[Records drawn from a dataset]
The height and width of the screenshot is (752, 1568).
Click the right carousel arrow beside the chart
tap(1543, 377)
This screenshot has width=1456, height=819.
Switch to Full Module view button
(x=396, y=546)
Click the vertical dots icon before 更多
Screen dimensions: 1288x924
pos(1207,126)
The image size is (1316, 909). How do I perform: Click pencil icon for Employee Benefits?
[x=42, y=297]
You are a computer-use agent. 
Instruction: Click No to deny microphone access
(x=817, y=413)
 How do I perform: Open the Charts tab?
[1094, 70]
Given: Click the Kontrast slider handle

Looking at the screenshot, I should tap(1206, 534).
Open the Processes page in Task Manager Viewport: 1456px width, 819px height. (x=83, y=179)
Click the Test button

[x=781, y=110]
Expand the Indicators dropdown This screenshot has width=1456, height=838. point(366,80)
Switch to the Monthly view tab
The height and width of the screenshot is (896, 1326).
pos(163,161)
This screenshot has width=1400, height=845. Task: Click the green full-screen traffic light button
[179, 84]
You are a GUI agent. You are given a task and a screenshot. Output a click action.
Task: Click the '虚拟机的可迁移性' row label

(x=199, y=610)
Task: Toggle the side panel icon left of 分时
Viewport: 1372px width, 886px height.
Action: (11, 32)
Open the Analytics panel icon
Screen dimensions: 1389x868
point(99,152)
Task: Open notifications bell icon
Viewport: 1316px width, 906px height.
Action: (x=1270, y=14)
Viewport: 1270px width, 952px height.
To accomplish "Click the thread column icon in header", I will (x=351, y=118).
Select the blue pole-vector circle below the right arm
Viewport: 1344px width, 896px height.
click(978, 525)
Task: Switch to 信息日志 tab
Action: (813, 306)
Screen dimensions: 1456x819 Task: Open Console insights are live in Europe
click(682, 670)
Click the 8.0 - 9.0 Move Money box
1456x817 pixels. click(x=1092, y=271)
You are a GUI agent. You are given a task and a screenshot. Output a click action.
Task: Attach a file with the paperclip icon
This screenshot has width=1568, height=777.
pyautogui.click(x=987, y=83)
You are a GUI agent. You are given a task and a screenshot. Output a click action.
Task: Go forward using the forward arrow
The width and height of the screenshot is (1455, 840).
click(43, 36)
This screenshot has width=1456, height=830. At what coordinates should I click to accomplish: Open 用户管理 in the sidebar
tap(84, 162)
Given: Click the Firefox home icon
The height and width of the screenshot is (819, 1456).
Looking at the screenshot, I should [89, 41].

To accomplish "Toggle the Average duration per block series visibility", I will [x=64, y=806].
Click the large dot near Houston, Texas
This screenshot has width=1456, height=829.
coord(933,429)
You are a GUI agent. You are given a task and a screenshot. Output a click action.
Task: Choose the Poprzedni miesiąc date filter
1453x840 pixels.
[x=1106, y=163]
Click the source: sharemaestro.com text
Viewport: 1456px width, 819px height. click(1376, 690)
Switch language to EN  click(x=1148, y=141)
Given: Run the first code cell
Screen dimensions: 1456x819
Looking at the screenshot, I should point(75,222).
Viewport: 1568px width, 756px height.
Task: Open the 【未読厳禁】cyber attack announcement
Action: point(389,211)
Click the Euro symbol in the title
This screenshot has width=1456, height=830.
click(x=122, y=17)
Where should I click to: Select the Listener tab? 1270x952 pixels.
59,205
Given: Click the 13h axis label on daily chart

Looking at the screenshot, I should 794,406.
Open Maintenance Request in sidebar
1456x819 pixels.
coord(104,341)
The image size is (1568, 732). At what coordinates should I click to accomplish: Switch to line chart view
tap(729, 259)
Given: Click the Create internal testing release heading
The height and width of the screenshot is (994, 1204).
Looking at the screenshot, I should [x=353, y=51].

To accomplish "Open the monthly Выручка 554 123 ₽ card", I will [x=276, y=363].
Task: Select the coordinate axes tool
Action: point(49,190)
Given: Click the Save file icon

### [Required work]
Set down precisely the lines above between the line holding "Task: Choose the" and the line holding "Given: Click the Create", inclusive, and nothing beyond them.

### [Solution to this task]
Task: Choose the Poprzedni miesiąc date filter
1453x840 pixels.
[x=1106, y=163]
Click the source: sharemaestro.com text
Viewport: 1456px width, 819px height. click(1376, 690)
Switch language to EN  click(x=1148, y=141)
Given: Run the first code cell
Screen dimensions: 1456x819
Looking at the screenshot, I should point(75,222).
Viewport: 1568px width, 756px height.
Task: Open the 【未読厳禁】cyber attack announcement
Action: point(389,211)
Click the Euro symbol in the title
This screenshot has width=1456, height=830.
click(x=122, y=17)
Where should I click to: Select the Listener tab? 1270x952 pixels.
59,205
Given: Click the 13h axis label on daily chart

Looking at the screenshot, I should 794,406.
Open Maintenance Request in sidebar
1456x819 pixels.
coord(104,341)
The image size is (1568, 732). At what coordinates should I click to accomplish: Switch to line chart view
tap(729, 259)
Given: Click the Create internal testing release heading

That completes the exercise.